Леся, как потом рассказывал Варлам, не засуетился, не заторопился скорей брать, что дают, а стал нудно торговаться из-за приданого, за каждую тряпку, чем очень удивил Варлама и вовсе успокоил будущего своего тестя.
Из Чокшей в Низовку катили весело. Дернули у «тестя» медовухи… Варлам на облучке вообразил себя ухарем и чуть было не вылетел с языком. Хотел громко позавидовать Лесиной судьбе.
— А хорошо, язви тя, быть разб… — и осекся.
Жених обнимал и голубил невесту.
Приехали.
Изба у Леси была маленькая, кособокая… И никакого хозяйства, шаром покати. Городьбы даже никакой.
Невеста зачуяла неладное.
— А где же лавки? — спрашивает.
— А вот… одна, — показывает Леся лавку в сенях, — вот — другая, на трех ножках, эту надо подремонтировать. Вот.
Кое-как удалось потом сбежать девке от Леси. Отец ее подослал своих людей, они ее выкрали. Открытой силой отнять не решились: у Леси в черной тайге дружки. Сундук с добром остался у Леси.

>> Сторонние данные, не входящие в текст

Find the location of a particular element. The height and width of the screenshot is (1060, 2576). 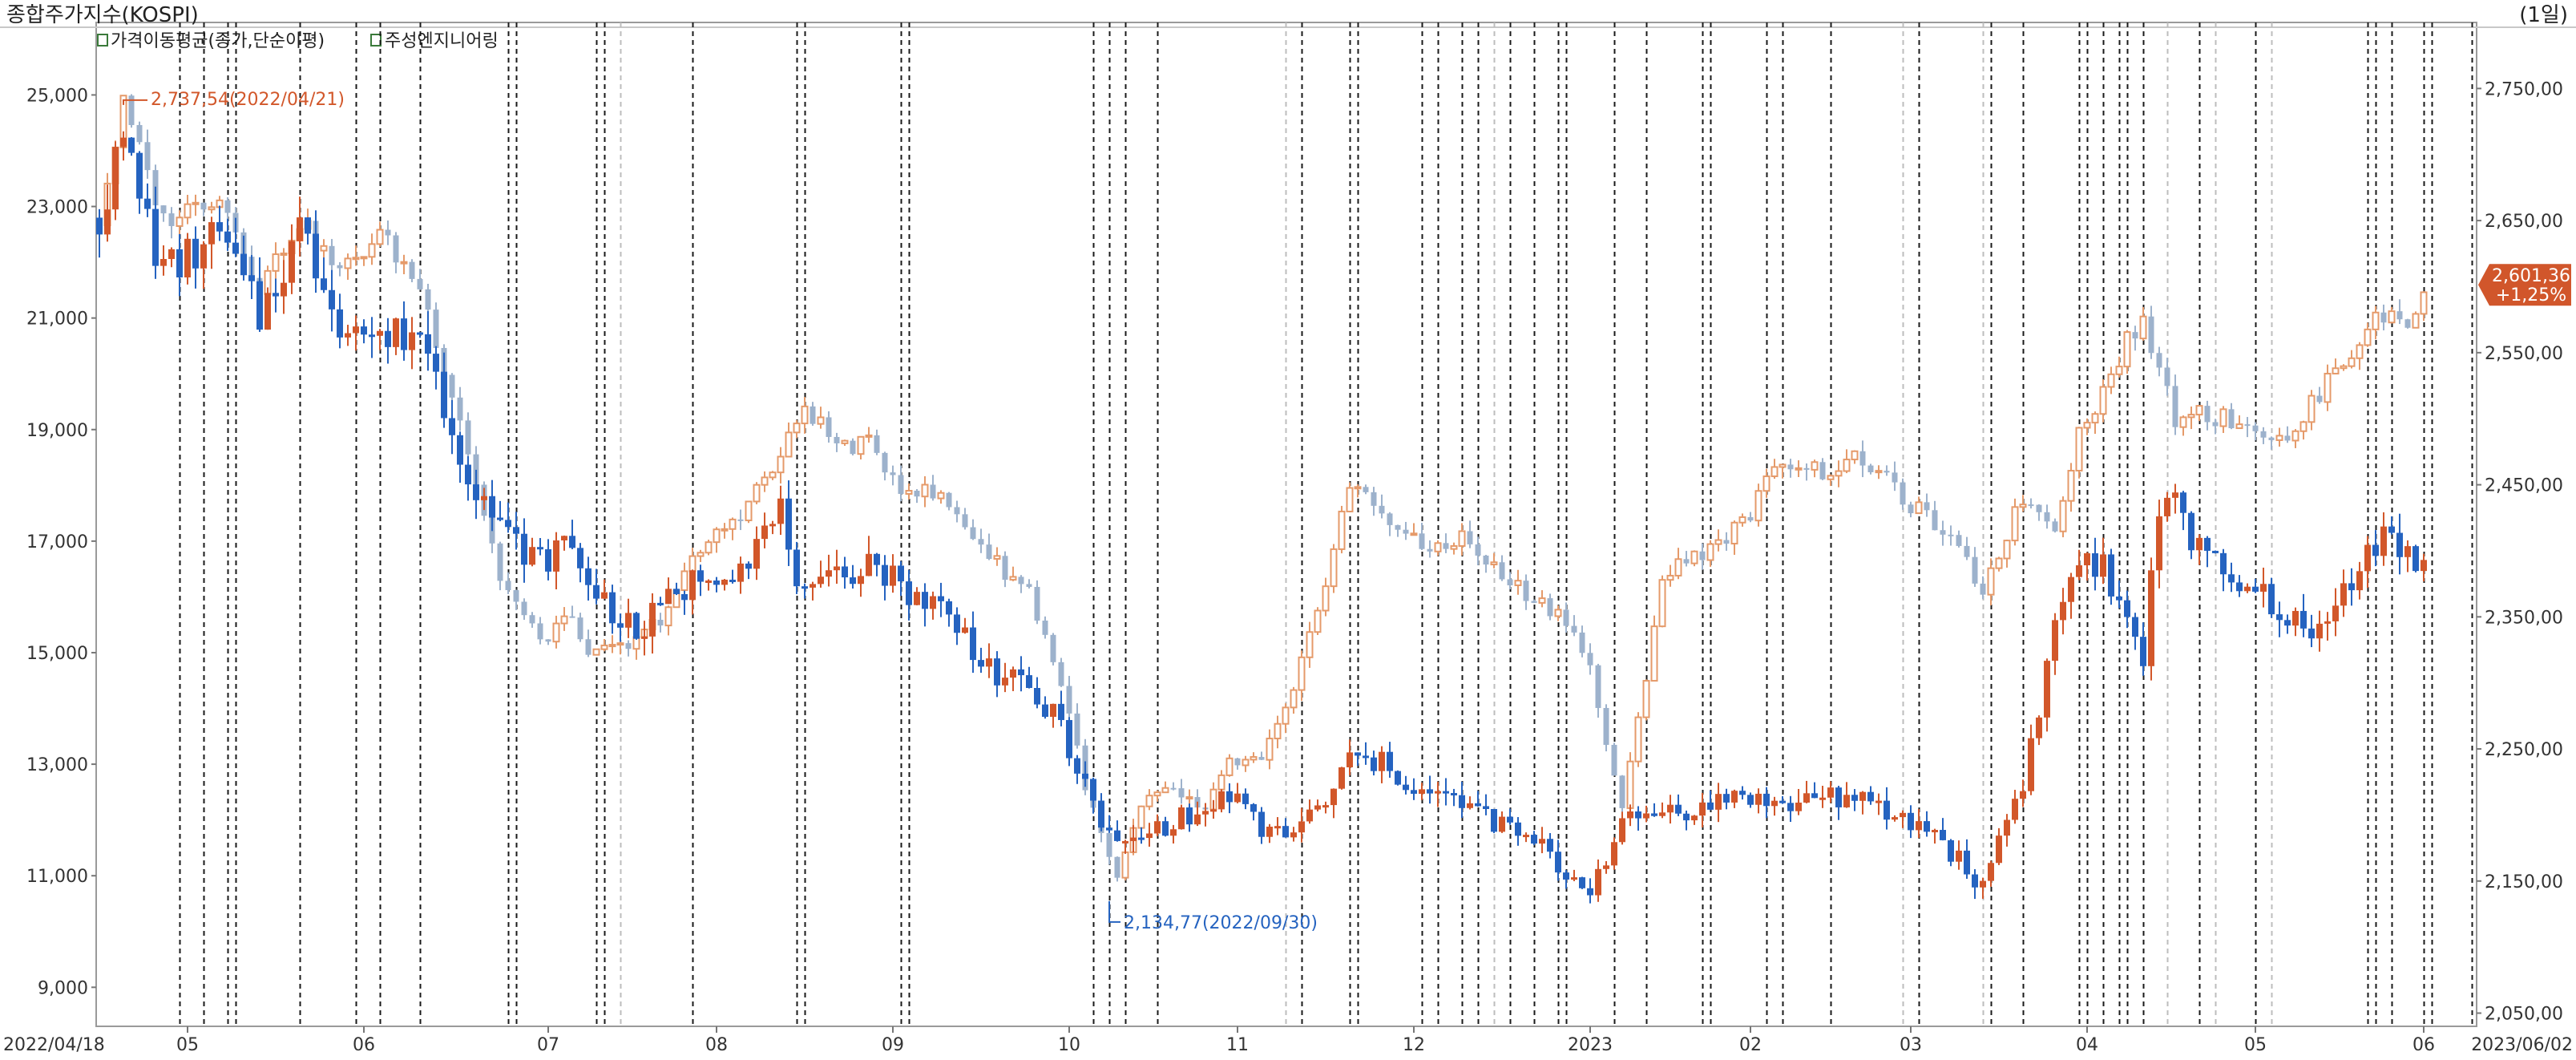

high-annotation-arrow is located at coordinates (135, 102).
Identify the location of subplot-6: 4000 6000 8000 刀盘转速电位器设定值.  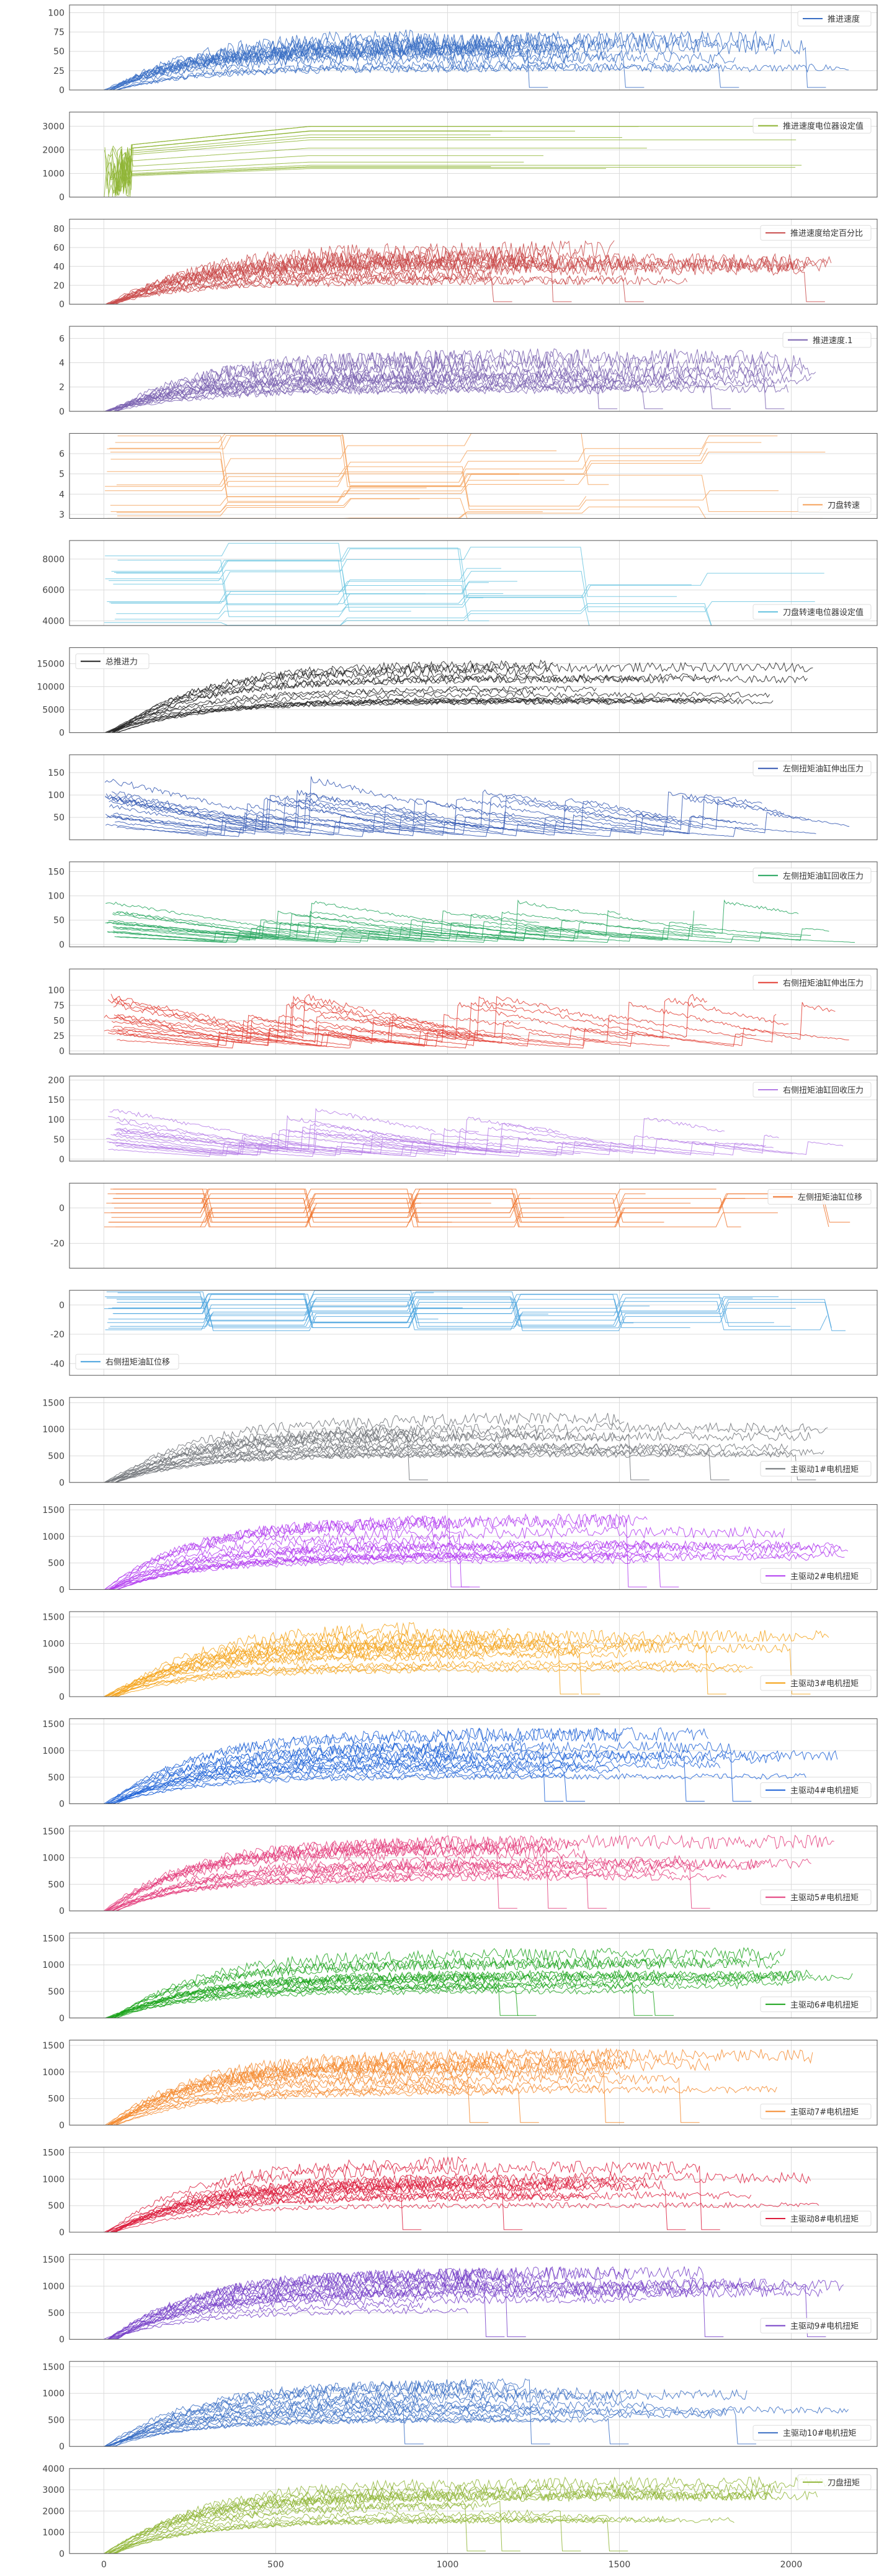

Кончил свои дни Леся в тайге же: не поделили с дружками награбленное добро. Леся, видно, по своей дикой привычке — торговаться за тряпки — заспорил… Дружки — под стать ему — не уступили. Перестрелялись.
И вот этот его конец (а так кончали многие, похожие на Лесю) странным образом волнует меня. Не могу как-нибудь объяснить себе эту особенность — жадничать при дележке дарового добра, вообще, безобразно ценить цветной лоскут — в человеке, который с великой легкостью потом раздаривал, раскидывал, пропивал эти лоскуты. Положим, лоскуты — это и было тогда — богатство. Но ведь и богатство шло прахом. Может, так: жил в Лесе вековой крестьянин, который из горьких своих веков вынес несокрушимую жадность. Жадность, которая уж и не жадность, а способ, средство выжить, когда не выжить — очень просто. Леся захотел освободиться от этого мертвого груза души и не мог. Погиб. Видно не так это просто — освободиться.